After threatening to sever ties with Scouting America and kick the youth group off military bases worldwide, Defense Secretary Pete Hegseth on Friday gave a six-month reprieve to the organization formerly known as the Boy Scouts of America.
Hegseth made the announcement in a video posted to X, framing it as an ultimatum to Scouting to conform to the Trump administration’s anti-DEI agenda. He detailed his many criticisms of the group, saying Scouts had “lost their way” by changing the organization’s name and “watering down” what he called “the focus on God as the ruler of the universe.”
He accused the Scouts of promoting “an insidious, radical, woke ideology that is anti-America and anti-American.”
The DOD focusing on the important things while it is currently bombing the civilians of another country I see. /s
this is not a serious country
I can’t even tell what’s real anymore! Did Trump really forget that Queen Elizabeth is dead and say she should pardon her son? Did he really say we don’t know where the sun goes at night? I honestly can’t tell if these are real quotes or rumours started by satirical news sites
FirstComm already?
So long Phobos I guess.
I wonder if this stupid Faux News host has ever even bothered to learn anything at all about the Scouts and their principles.

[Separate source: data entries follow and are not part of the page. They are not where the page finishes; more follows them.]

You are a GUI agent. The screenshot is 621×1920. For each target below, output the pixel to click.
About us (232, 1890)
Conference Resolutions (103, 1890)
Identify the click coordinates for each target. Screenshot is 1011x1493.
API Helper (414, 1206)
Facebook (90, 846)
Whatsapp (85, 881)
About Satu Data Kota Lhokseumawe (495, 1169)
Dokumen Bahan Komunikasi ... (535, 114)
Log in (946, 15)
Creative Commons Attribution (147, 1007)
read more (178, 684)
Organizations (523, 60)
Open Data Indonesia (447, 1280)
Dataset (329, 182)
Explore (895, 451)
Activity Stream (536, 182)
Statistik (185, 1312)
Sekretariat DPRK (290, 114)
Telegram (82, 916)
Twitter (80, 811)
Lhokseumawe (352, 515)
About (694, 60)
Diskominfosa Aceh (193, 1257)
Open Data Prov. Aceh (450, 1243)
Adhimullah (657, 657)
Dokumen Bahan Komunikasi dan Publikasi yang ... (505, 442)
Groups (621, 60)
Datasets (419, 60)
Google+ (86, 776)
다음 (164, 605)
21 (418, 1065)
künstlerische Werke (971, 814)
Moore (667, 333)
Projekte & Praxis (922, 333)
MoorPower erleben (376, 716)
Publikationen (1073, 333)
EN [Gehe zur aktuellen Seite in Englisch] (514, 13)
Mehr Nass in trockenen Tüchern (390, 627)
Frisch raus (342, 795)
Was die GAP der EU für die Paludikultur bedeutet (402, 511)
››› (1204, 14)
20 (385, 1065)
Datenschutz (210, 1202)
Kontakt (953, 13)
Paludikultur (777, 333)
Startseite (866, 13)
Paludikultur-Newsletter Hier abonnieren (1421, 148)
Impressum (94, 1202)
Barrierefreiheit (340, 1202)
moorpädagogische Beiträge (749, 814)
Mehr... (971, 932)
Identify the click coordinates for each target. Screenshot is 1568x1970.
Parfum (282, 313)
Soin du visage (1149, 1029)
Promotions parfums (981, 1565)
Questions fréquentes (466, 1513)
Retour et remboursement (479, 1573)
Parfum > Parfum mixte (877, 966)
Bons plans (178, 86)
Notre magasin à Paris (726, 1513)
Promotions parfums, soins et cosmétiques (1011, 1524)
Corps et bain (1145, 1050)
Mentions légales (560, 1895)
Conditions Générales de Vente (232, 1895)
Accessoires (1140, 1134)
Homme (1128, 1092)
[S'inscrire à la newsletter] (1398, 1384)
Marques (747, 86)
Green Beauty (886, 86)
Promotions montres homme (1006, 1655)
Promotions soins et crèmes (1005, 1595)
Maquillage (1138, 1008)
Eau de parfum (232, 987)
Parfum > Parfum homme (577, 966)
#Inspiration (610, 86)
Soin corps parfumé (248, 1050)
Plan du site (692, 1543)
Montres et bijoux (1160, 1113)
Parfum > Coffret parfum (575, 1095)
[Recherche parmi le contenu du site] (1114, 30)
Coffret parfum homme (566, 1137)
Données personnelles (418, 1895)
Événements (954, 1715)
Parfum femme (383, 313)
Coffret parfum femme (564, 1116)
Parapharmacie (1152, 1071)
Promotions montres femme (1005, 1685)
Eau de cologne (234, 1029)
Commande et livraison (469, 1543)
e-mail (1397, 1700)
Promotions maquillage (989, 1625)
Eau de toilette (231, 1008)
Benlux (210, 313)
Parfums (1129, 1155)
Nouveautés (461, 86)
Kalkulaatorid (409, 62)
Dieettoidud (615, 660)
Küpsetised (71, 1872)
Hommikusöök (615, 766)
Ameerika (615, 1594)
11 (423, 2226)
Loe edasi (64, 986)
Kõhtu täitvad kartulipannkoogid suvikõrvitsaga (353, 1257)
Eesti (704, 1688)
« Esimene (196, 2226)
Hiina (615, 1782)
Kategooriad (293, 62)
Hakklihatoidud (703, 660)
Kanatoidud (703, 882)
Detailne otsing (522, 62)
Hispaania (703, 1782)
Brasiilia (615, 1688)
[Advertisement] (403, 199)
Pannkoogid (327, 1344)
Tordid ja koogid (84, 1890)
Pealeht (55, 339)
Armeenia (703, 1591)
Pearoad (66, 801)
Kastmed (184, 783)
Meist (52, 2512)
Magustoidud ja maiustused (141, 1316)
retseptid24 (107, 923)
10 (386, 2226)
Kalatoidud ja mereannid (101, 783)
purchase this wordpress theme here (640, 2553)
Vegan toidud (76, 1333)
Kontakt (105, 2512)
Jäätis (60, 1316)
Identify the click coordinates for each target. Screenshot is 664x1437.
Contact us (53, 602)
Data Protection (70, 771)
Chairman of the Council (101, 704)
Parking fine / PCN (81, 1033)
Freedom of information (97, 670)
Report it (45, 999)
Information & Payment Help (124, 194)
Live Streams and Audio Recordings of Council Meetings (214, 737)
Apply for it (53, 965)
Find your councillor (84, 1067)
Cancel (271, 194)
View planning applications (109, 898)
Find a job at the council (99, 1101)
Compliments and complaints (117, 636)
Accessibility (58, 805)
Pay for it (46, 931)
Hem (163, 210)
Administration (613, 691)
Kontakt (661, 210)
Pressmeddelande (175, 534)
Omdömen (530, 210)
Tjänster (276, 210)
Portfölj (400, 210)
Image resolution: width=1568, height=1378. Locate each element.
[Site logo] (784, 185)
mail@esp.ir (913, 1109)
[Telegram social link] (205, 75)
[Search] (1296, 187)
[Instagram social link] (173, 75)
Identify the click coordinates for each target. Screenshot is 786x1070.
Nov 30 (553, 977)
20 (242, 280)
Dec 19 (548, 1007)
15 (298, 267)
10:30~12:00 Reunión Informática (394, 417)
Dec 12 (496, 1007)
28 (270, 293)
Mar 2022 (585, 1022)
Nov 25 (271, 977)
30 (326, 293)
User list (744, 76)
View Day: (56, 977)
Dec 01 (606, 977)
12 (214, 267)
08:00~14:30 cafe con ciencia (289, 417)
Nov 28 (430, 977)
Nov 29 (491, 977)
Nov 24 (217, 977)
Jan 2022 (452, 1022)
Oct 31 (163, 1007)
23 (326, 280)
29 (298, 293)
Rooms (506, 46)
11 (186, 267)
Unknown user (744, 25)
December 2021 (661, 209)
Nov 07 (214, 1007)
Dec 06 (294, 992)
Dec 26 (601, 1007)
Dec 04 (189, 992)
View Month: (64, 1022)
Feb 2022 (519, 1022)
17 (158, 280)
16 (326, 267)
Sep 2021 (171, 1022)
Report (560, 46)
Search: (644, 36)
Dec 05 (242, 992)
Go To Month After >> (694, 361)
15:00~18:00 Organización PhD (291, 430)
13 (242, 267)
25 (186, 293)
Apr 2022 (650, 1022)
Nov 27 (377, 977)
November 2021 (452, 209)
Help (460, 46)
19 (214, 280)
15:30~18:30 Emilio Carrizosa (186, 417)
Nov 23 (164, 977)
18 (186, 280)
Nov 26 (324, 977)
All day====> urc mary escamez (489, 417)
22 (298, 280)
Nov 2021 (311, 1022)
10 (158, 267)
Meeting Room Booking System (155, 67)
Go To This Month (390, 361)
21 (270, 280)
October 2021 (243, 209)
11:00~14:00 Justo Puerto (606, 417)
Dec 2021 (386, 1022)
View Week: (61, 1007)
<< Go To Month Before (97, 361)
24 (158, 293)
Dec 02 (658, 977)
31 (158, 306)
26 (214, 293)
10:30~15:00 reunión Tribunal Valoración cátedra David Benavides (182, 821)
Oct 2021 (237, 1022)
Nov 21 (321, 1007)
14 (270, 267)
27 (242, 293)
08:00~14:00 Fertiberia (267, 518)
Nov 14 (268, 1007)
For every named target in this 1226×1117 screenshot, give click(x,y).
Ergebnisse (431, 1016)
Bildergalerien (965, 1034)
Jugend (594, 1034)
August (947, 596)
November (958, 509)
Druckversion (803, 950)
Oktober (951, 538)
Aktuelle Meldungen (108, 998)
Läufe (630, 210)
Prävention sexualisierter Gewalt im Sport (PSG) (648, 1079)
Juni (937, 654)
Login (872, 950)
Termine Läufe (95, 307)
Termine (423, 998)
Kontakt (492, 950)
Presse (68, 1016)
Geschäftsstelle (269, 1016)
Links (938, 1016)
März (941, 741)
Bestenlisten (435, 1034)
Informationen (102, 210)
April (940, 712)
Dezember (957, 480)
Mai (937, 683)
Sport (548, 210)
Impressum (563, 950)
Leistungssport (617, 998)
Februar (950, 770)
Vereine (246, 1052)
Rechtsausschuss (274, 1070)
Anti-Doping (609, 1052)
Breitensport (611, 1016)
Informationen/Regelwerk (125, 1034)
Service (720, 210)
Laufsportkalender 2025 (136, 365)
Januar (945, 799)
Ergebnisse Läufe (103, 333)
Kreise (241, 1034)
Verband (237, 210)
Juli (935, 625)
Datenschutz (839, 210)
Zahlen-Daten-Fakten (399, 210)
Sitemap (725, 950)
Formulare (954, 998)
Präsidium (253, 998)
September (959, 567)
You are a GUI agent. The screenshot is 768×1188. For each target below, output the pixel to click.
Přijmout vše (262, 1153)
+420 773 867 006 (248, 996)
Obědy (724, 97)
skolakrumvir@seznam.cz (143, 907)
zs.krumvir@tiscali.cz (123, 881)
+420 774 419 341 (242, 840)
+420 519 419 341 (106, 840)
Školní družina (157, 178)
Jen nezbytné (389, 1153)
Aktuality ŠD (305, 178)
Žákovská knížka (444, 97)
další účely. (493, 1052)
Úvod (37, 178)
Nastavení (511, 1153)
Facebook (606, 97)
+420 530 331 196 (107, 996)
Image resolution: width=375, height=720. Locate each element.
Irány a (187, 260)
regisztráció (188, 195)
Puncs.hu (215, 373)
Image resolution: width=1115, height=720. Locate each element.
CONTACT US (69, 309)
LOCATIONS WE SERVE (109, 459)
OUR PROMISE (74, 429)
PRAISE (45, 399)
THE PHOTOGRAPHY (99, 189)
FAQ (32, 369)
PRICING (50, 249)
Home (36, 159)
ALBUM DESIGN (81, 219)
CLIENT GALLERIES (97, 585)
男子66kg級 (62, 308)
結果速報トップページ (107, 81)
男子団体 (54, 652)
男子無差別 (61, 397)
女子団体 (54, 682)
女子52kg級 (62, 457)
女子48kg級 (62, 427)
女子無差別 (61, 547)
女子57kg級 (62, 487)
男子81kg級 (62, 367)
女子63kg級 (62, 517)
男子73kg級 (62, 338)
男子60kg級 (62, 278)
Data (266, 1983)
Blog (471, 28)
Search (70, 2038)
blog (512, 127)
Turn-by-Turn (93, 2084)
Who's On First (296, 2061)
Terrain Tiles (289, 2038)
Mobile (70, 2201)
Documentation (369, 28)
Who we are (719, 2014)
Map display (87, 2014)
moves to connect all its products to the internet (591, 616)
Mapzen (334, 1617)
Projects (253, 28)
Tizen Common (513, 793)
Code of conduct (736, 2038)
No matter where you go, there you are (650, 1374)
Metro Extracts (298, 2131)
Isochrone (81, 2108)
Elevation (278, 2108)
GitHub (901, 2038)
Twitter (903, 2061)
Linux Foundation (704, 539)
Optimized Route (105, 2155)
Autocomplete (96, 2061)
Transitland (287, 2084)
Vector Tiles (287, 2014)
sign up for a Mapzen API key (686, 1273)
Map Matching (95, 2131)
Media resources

There wasn’t any alcohol involved so of course not
Hegseth has the most fragile ego I’ve ever seen. He’s a baby. He has the smallest dick energy, it’s the human equivalent of a chihuahua.
Probably has a lot to do with why he’s on his third wife and drinks.
It’s really too bad they haven’t found a way to safely augment penises. This might solve so many problems with people like this…
There is no one I’d rather see be beaten within an inch of his life on live television
thats a tough call.
within an inch of his life
Fuckin tease.
The most fragile ego? There’s not someone you can think of with an even more fragile car of man baby syndrome?
He then slapped the reporter, yelled “No tagbacks!”, and ran up the ladder to his tree house. When the reporter tried to ask followup questions, Kegsbreath pulled the ladder up after himself and plugged his ears, screaming “No girls allowed!” until his mom brought him some dino nuggies.
Aww, must get rid of the evileist of things, girls. /s
The Pentagon. The center of the war machine in america. Is worried about what kids do in scouts. While actively at war on several fronts. Glad they have their priorities straight. Wouldn’t want to blow up an elementary school for example?
So, speaking as a former boy scout, I never thought it was a great idea to take a bunch of co-ed potentially horny teenagers out camping in the woods, but shut the fuck up, Pete. This is not your job. Yes, historically boy scouts and girl scouts have been quite different and girls should get to do the things that boy scouts do, but I was a pretty horny teenager back in my boy scout days.
Playing the “god” card. Amazing how many people fall for that.